This is the January edition of my 2020 Community Management series to help Invision Communities of all sizes build successful communities.  This month's article focuses on 10 easy steps to help clients become successful.  

Read other community management articles and company updates in the Invision Community Blog, a free service to help Invision Community clients start and manage successful communities. 

The goal of every client here in the Invision peer community, myself included, is to launch and run successful communities. 

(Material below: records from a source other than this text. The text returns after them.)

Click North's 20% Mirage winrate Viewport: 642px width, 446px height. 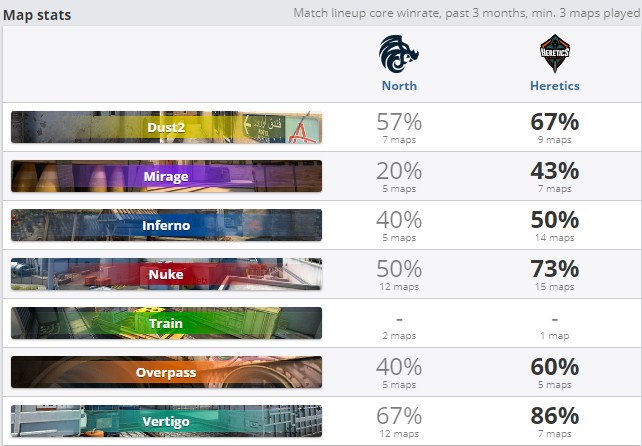[x=399, y=172]
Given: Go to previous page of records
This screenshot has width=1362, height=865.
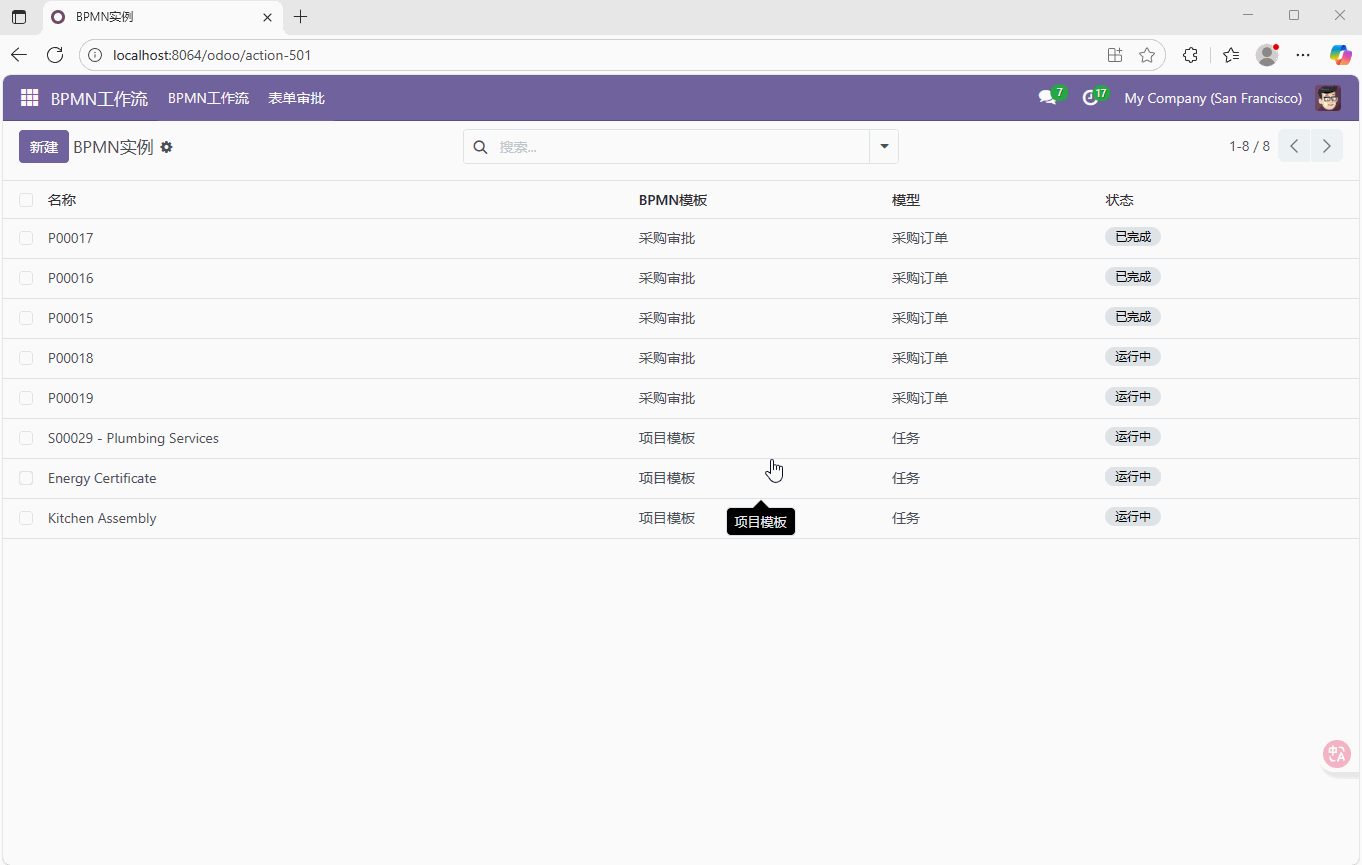Looking at the screenshot, I should (1294, 146).
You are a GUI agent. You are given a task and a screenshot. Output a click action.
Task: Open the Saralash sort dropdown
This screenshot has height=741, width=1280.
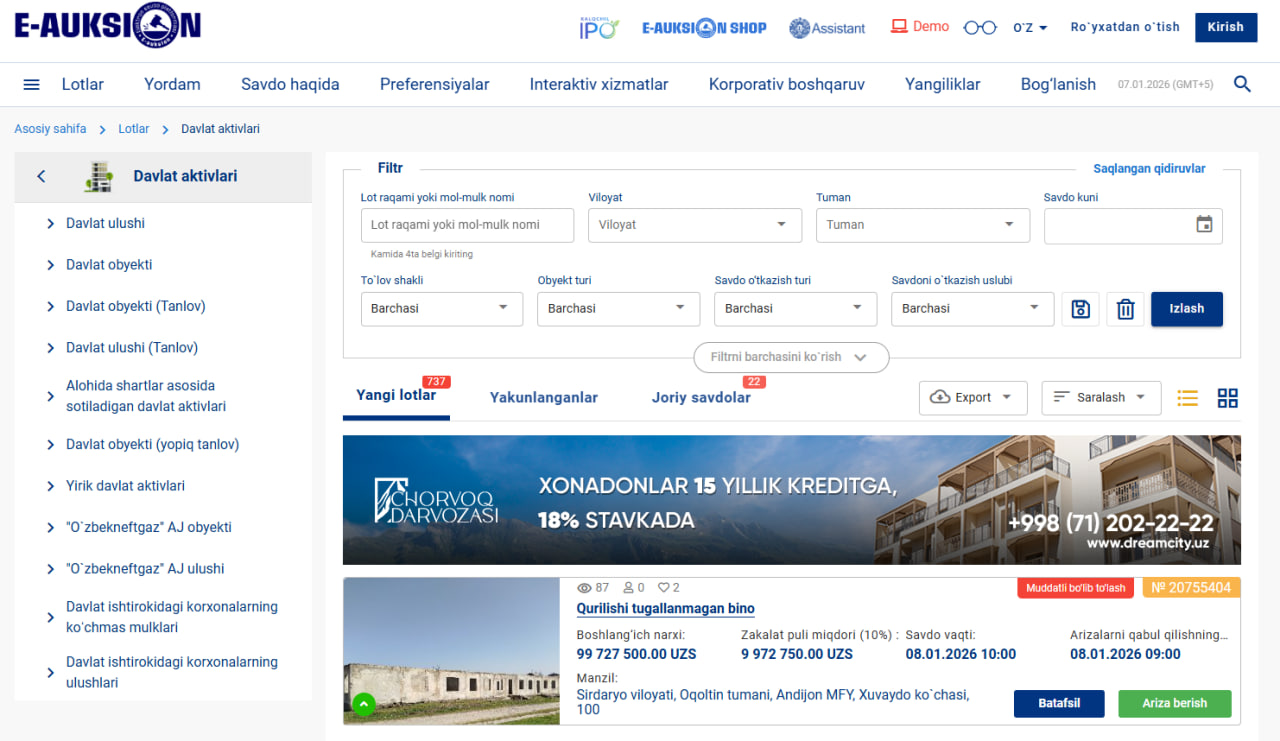tap(1100, 398)
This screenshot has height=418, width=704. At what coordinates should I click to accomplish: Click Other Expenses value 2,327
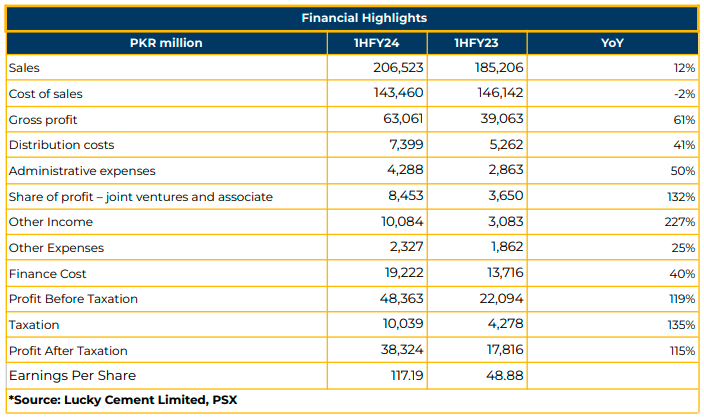point(406,247)
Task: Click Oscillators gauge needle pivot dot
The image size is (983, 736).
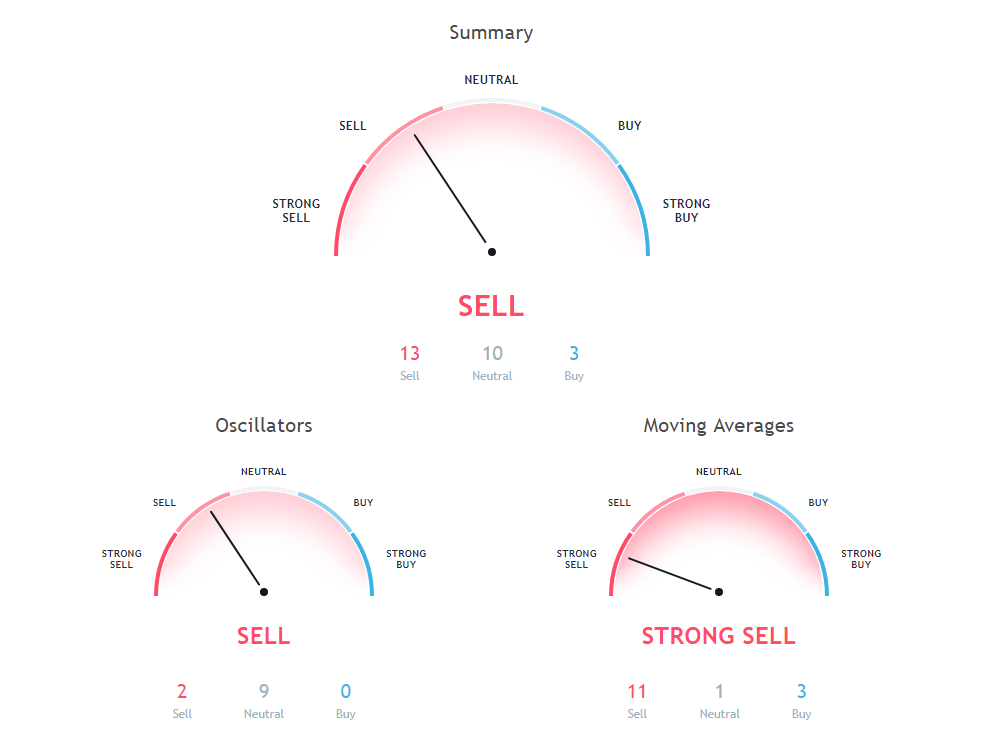Action: 264,592
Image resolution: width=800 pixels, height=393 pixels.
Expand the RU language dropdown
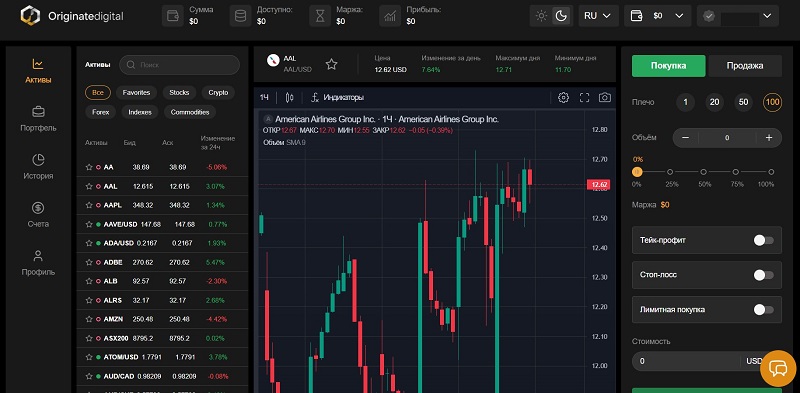pos(598,16)
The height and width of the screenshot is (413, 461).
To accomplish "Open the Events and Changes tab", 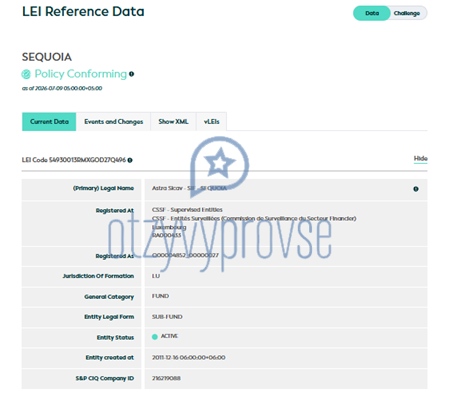I will pyautogui.click(x=113, y=122).
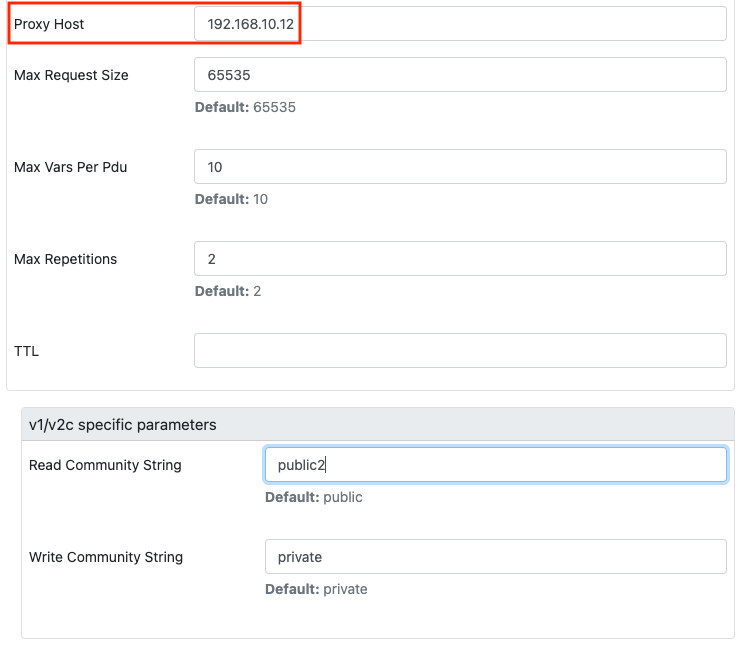Select the Max Vars Per Pdu field

[x=460, y=167]
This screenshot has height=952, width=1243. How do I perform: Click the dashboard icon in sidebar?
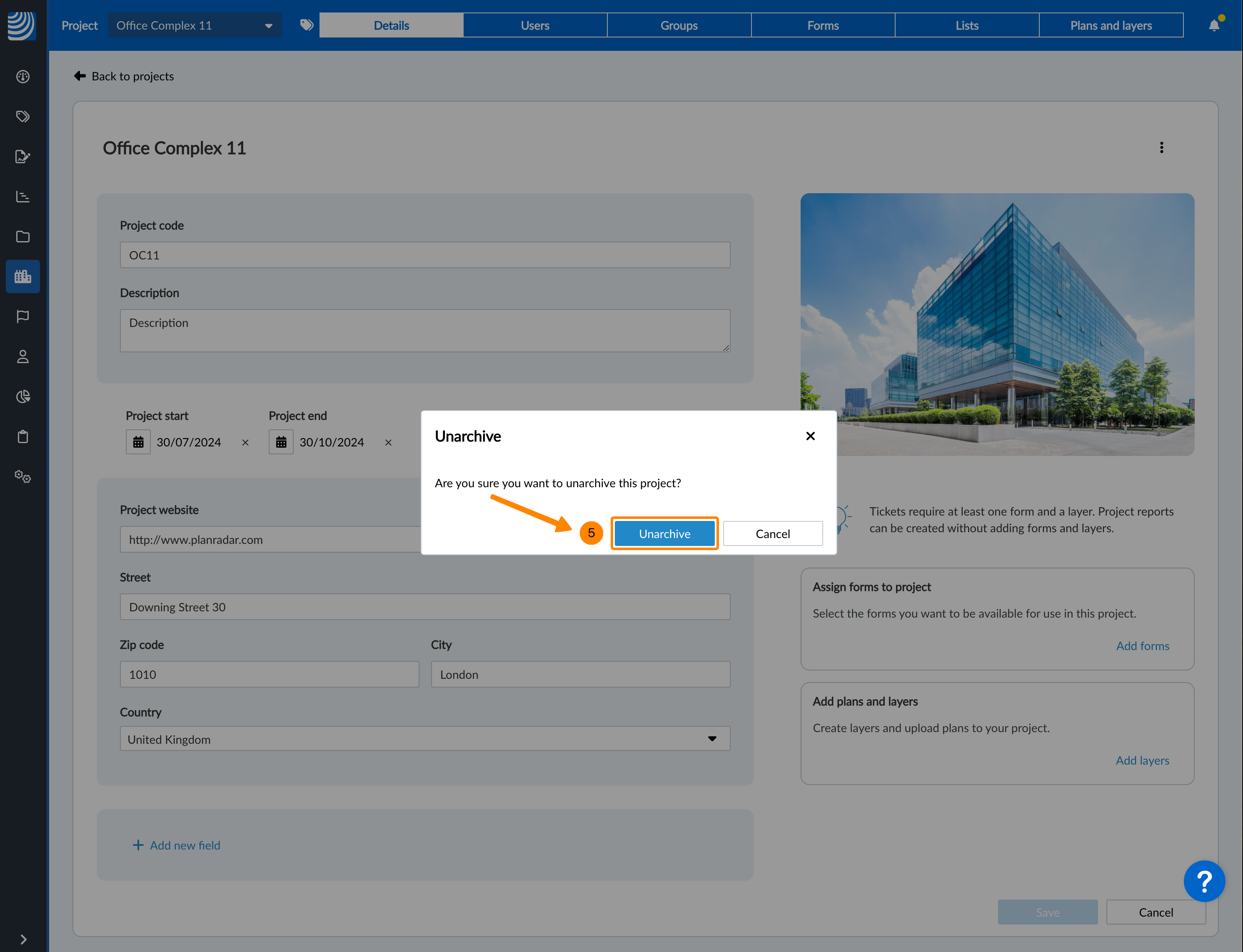tap(22, 77)
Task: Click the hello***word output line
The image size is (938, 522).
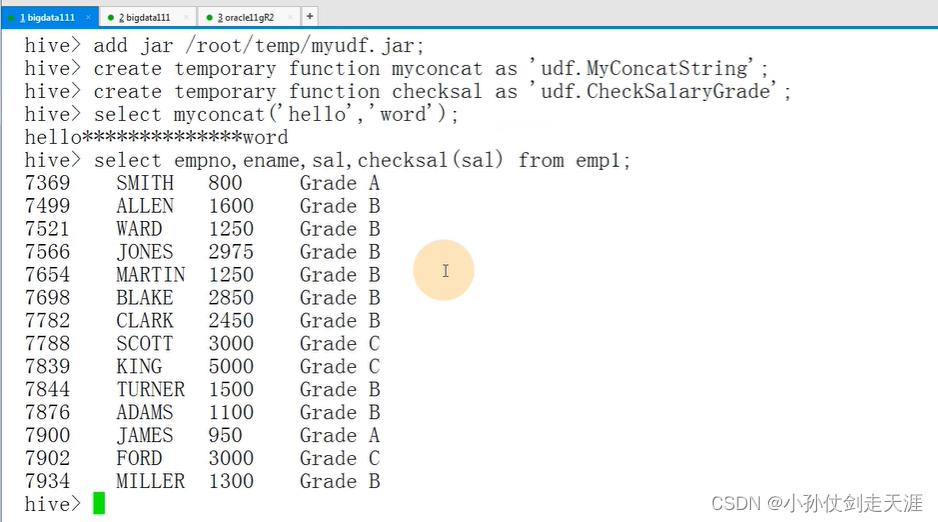Action: tap(156, 137)
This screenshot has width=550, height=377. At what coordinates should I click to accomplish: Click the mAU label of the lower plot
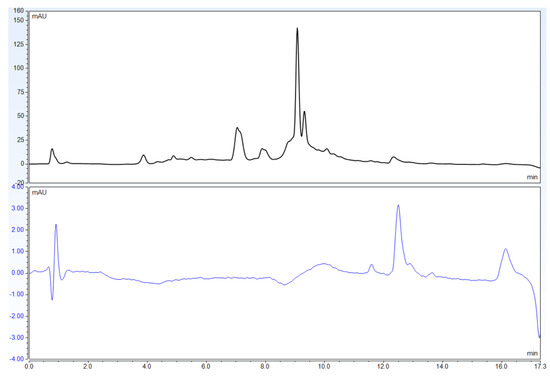39,193
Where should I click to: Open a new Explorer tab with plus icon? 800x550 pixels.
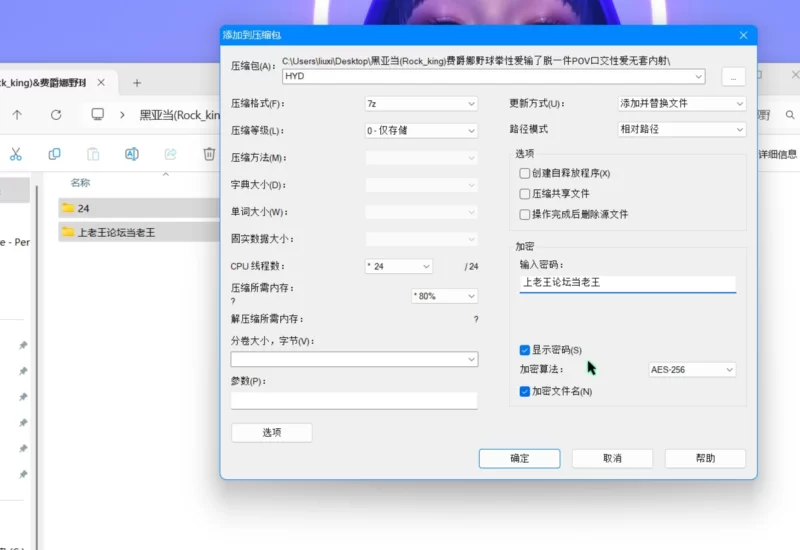(x=137, y=82)
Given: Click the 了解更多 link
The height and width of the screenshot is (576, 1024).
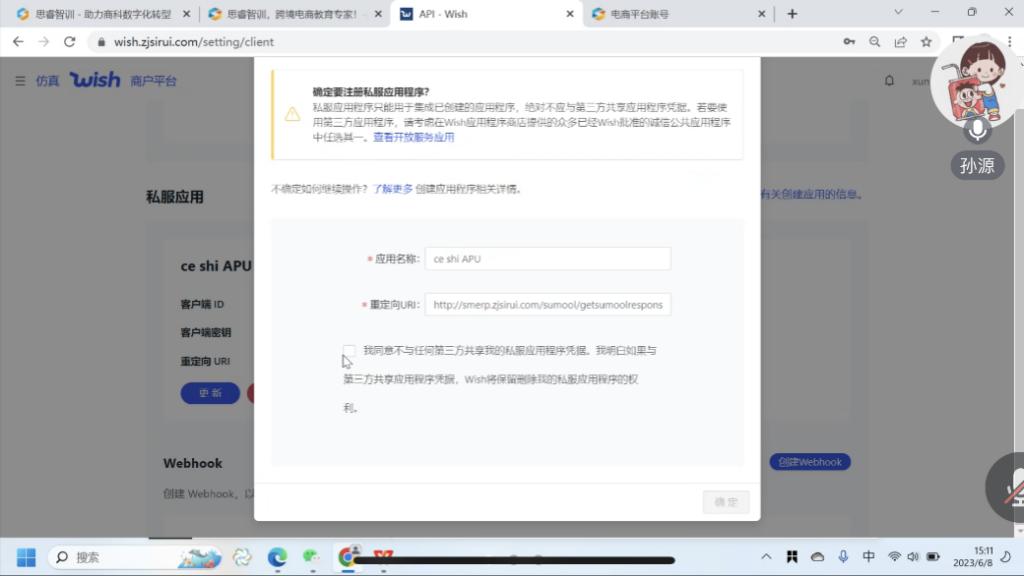Looking at the screenshot, I should [393, 188].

Whether I’m going to be able to achieve that success in the new year depends entirely on trying these 10 steps.  I know if that if I stick to these steps, then my community will grow – and I know if you follow along, your community will too. 

10. Ignore Google

Google makes me laugh; Google makes me cry; Google makes me want to pitch myself into the freezing icy waters of the San Francisco bay.  But focusing on Google’s up-and-down volatility isn’t what is going to make my community successful.  It’s a distraction, and at worst, a wrong commitment of attention. 

9.  Remember My Past Sins

I’ve made every mistake imaginable – including over-the-top themes, too many customizations, and chasing after dream goals.  The very worst is not making a database backup, then losing everything. Most of us came up through the School of Hard Knocks, and we should learn from those experiences.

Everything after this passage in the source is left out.